Shares in supermarket giant Sainsbury’s (LON:SBRY) fell on on Monday, after the board reprimanded chairman David Tyler for using the chain’s staff and suppliers to redecorate his country home.
Tyler, who has held the position of chairman since 2009, was sent a warning letter by the board after it was found that his actions constituted “material breaches” of three company policies. However, no further action was taken.
Tyler’s actions were first revealed by the Guardian and took place in 2013, involving the use of Sainsbury’s staff and materials to install and underfloor heating system at his house in East Sussex.
In addition to the warning letter, in which the supermarket called his actions an “extremely serious matter”, Tyler paid £5,000 to charity as compensation for the work done by staff.

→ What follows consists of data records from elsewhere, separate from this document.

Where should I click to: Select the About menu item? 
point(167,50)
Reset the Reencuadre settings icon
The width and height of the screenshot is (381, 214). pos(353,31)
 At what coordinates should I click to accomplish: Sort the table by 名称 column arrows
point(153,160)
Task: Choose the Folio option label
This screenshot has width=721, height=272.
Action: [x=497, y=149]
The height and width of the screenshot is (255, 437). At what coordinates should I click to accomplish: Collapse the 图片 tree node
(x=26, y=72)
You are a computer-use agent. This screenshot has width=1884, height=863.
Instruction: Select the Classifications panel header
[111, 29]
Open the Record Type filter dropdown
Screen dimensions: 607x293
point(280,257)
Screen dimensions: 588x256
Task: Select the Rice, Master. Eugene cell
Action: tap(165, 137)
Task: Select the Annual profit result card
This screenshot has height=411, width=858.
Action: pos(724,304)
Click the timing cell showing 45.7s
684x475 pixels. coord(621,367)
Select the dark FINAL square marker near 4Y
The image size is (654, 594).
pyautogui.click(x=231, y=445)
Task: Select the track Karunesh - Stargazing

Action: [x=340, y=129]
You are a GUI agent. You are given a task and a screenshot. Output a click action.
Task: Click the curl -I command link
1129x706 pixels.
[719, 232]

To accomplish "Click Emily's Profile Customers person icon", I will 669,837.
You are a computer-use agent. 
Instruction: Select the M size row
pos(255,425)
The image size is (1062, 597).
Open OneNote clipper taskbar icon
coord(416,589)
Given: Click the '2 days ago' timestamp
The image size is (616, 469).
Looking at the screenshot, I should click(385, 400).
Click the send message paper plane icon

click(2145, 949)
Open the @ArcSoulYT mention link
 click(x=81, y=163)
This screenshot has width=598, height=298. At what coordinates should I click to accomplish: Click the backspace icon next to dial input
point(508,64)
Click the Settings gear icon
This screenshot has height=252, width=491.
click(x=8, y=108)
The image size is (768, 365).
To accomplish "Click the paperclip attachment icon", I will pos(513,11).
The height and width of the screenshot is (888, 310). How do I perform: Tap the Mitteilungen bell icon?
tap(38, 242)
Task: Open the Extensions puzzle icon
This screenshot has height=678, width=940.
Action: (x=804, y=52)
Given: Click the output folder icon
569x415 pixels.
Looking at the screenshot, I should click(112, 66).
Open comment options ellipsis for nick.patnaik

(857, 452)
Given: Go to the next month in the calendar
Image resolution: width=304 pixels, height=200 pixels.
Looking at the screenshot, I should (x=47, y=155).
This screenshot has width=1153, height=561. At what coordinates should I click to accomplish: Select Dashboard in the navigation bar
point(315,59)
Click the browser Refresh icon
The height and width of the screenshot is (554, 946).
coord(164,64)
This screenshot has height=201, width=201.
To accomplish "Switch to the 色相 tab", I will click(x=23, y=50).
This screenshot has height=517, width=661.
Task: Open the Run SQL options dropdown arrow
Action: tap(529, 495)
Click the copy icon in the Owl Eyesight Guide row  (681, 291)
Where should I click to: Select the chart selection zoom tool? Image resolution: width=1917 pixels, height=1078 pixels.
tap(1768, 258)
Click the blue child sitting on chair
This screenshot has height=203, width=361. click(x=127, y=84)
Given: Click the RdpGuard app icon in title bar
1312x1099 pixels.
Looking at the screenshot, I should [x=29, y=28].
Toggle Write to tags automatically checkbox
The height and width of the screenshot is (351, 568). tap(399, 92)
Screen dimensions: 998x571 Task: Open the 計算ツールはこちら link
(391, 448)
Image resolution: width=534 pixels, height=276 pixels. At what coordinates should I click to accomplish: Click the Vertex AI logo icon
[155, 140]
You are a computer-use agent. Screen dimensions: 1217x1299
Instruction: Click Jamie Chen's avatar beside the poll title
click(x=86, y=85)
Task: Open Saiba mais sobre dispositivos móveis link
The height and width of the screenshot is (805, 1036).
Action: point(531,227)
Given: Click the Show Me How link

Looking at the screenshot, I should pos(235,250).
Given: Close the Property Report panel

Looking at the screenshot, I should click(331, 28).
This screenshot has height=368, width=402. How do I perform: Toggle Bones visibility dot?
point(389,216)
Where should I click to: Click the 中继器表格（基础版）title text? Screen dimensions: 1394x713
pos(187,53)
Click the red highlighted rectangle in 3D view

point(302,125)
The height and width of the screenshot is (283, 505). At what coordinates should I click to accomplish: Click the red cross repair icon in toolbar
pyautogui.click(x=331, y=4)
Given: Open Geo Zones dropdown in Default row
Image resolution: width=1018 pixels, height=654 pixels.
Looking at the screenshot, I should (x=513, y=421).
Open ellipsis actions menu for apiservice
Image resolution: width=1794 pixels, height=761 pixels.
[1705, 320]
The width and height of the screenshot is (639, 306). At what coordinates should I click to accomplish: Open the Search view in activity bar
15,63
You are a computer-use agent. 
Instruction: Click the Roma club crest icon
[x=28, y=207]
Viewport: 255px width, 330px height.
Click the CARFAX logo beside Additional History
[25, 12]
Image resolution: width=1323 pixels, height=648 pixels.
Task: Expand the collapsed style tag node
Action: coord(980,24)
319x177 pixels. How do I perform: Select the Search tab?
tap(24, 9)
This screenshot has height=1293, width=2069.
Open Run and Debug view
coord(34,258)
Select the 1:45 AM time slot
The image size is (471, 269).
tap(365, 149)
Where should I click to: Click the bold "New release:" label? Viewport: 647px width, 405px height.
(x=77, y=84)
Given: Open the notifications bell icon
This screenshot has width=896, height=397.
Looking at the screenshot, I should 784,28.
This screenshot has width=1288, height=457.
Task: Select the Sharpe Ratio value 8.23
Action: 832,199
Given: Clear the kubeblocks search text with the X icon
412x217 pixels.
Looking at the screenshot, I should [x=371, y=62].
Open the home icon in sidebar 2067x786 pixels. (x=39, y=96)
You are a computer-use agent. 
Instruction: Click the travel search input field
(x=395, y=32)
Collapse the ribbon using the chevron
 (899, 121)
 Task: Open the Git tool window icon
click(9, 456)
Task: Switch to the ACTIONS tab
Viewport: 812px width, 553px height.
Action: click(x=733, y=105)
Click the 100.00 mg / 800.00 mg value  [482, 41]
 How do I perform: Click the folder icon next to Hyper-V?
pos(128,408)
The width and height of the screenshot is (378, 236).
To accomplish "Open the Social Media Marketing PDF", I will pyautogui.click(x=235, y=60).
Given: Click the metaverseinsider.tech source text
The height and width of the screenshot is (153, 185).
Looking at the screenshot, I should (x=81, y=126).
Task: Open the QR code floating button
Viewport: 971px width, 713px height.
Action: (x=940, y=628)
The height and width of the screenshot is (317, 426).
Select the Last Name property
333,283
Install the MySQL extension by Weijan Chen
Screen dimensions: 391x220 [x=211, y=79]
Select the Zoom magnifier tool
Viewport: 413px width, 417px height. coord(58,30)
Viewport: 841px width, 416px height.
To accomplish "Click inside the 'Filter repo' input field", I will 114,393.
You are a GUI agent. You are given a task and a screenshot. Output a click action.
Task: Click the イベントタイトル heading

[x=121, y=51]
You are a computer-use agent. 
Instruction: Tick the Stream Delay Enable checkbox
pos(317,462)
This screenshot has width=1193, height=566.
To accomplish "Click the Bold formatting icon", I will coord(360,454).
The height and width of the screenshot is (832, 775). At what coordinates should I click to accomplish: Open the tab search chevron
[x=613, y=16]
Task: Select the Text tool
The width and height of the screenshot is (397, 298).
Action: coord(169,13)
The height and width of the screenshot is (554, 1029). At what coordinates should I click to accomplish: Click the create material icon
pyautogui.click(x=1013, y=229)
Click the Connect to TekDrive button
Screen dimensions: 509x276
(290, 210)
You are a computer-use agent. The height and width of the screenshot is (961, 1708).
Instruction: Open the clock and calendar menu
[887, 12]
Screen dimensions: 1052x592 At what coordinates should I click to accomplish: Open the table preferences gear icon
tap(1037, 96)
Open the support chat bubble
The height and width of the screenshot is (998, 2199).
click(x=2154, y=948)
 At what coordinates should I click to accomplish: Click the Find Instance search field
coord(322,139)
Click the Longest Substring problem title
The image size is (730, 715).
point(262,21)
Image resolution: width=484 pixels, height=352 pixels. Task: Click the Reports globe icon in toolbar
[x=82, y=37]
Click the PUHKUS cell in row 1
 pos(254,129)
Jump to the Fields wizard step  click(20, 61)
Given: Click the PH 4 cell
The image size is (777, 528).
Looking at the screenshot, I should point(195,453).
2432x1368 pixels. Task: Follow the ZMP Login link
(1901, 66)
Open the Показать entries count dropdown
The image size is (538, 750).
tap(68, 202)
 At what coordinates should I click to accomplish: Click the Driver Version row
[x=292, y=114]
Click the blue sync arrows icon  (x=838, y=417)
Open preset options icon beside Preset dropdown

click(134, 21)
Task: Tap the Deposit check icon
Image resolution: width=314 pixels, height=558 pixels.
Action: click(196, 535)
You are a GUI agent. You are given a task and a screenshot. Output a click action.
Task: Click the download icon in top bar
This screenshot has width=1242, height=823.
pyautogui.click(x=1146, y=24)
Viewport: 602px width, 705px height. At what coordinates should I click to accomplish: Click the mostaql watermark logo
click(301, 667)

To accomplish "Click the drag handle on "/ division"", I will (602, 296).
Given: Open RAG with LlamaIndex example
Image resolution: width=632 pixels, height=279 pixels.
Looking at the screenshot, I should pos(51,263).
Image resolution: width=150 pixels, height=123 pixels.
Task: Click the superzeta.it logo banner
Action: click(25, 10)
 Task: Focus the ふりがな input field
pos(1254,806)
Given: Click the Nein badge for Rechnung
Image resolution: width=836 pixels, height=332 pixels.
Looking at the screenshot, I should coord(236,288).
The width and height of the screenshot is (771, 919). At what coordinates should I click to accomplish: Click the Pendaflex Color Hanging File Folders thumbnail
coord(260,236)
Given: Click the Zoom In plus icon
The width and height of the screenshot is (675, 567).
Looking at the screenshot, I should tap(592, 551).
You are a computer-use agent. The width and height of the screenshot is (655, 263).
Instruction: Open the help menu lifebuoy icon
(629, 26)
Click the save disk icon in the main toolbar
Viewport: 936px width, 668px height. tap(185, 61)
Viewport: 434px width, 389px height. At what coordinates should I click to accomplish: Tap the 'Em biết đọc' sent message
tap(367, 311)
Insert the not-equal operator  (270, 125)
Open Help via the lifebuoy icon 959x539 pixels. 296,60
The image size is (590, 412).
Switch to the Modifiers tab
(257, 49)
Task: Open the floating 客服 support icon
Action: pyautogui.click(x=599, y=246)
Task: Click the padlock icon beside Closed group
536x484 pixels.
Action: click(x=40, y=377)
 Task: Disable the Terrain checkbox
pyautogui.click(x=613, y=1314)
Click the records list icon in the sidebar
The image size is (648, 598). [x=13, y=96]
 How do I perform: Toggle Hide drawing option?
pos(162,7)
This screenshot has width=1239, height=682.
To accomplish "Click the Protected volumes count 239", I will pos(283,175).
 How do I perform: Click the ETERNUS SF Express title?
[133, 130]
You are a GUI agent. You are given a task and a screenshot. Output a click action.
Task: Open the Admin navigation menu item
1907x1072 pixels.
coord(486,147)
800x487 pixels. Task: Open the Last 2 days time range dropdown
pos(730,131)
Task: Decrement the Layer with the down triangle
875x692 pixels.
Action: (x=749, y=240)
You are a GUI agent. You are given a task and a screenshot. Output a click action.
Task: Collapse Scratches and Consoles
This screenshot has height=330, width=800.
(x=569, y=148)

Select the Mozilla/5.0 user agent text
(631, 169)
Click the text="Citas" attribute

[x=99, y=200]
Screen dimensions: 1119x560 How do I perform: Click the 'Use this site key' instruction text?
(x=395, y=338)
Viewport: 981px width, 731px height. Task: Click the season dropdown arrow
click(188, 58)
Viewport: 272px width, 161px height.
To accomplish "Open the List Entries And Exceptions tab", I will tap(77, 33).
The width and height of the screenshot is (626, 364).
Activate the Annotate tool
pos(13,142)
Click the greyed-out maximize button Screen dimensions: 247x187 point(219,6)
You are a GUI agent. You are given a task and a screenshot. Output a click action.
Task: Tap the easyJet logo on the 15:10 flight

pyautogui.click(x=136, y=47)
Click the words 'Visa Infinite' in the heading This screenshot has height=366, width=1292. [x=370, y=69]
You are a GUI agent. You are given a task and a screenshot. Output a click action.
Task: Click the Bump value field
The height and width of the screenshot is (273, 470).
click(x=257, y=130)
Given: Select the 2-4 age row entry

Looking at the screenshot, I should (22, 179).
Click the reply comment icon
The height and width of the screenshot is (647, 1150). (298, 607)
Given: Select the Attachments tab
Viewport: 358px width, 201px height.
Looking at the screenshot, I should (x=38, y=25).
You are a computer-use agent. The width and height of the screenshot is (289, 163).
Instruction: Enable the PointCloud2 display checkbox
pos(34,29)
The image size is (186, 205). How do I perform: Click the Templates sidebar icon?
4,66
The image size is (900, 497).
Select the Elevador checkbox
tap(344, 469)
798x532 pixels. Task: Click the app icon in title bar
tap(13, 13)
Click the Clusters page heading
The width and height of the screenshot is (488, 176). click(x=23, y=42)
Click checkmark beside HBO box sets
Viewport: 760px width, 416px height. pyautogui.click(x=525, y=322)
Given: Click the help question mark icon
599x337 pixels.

Sainsbury’s said in a statement: “This is a historical issue dating back to 2013. The chairman volunteered the information and the board conducted a thorough investigation in line with company policy, as they would with any other colleague in the same circumstances.”
“As a result of the investigation, the chairman was given a warning but the board concluded that his failure to comply with company policy was unintentional, that he did not act dishonestly and made no financial gain.”
Tyler has extensive experience at board level and is also chairman of property developer Hammerson, as well as a board member of Domestic & General warranty group.
The investigation by the supermarket concluded that Tyler had breached the company’s code of ethical conduct, with Tyler acknowledging that “he was aware of the general spirit of the policies – though not all the details within them.”
Sainsbury’s shares are currently trading down 1.16 percent at 259.64 (1051GMT).